Oncogene volume 18, pages 6335–6342 (1999)Cite this article

Abstract

We previously showed that Gi2 proteins interfere with the transduction of CSF-1 receptor (CSF-1R) proliferation signals (Corre and Hermouet, 1995). To identify CSF-1R pathways controlled by Gi2, we transfected **v**-fms, the oncogenic equivalent of CSF-1R, in NIH3T3 cells in which Gi2 proteins were inactivated by stably expressing a dominant negative mutant form of the α subunit of Gi2 (αi2-G204A). Expression of αi2-G204A resulted in decreased Src-kinase activity, delayed activation of p42 ERK-MAPK, decreased cyclin D1 expression and reduced proliferation in response to serum.
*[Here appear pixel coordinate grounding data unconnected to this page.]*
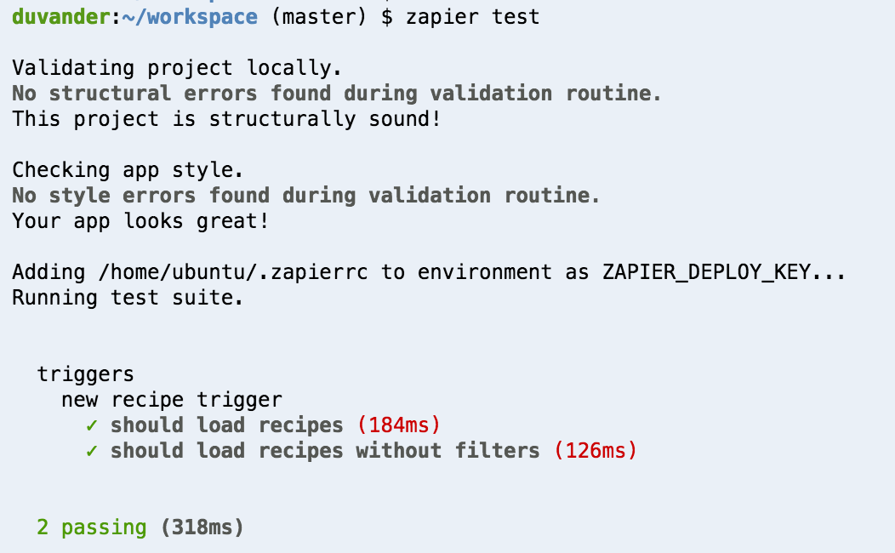Click the 'ZAPIER_DEPLOY_KEY...' text
The height and width of the screenshot is (553, 895).
tap(724, 272)
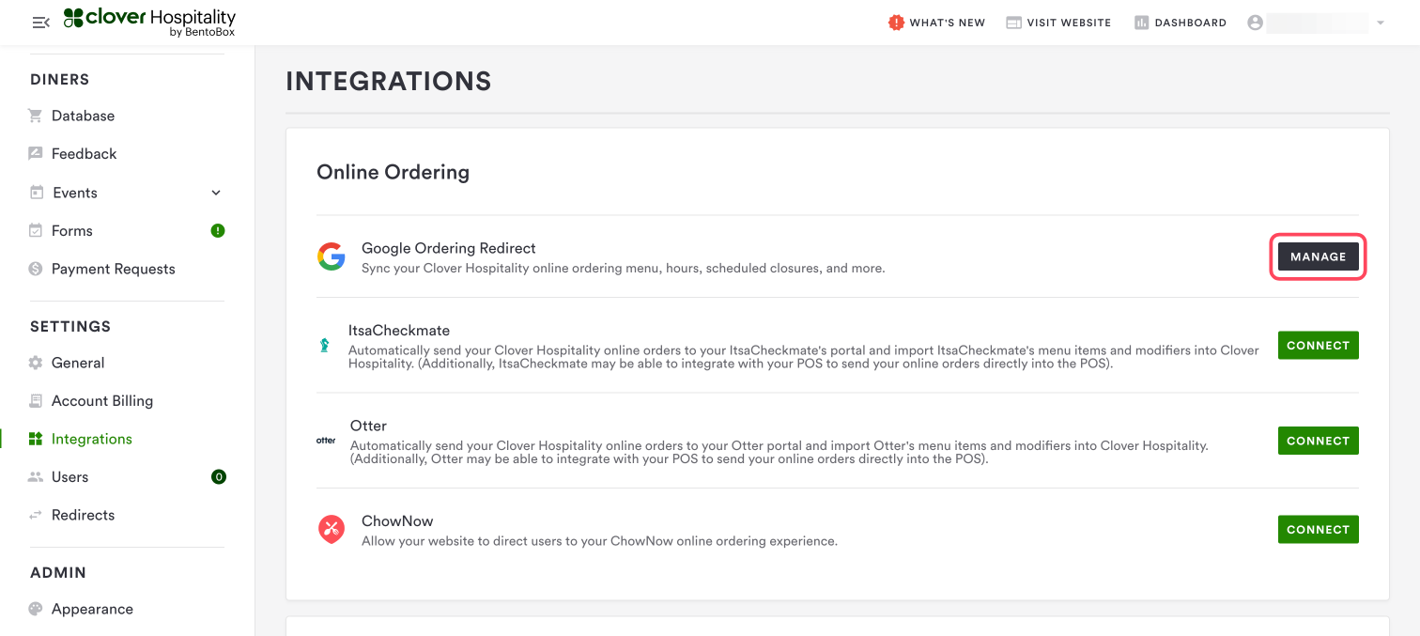Open the Visit Website link

click(1058, 23)
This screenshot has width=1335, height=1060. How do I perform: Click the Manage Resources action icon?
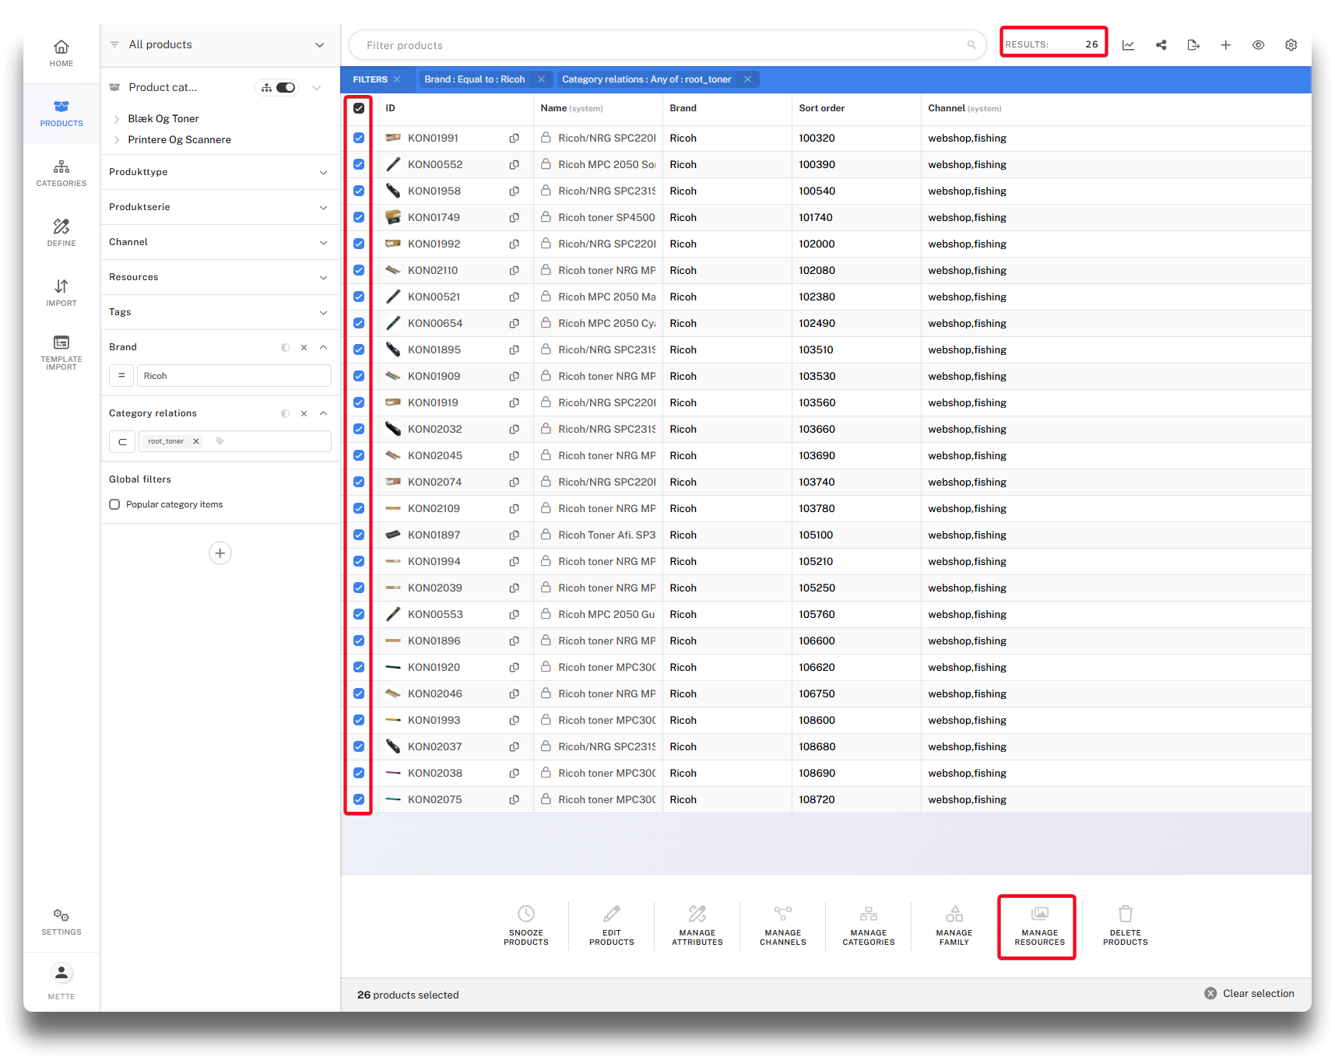point(1039,914)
In αi2-G204A cells transfected with **v-fms, Src-kinase activity remained deficient but p42 MAPK activity and cyclin D1 expression were similar to those of vector/v**-fms cells, suggesting that **v-fms bypasses Src to activate the ERK-MAPK cascade. However, DNA synthesis and focus formation were inhibited by up to 80% in αi2-G204A/v-fms cells compared to vector/v-fms cells. We found that tyrosine phosphorylation of STAT3, also activated by CSF-1R/v-fms, was inhibited in αi2-G204A/v**-fms cells; in addition, expression of an 85 kDa, C-terminal truncated form of STAT3 (STAT3Δ) was constitutively increased. Both the inhibition of **v**-fms-induced STAT3 tyrosine phosphorylation and the increased expression of STAT3Δ were reproduced by transfecting a dominant negative mutant of Src. Last, we show that expression of STAT3Δ55C, a mutant form of STAT3 lacking the last 55 C-terminal amino acids, is sufficient to inhibit DNA synthesis and **v-fms-induced transformation in NIH3T3 cells. In summary, adequate regulation by Gi2 proteins of the activity of both Src-kinase and STAT3 is required for optimal cell proliferation in response to CSF-1R/v**-fms.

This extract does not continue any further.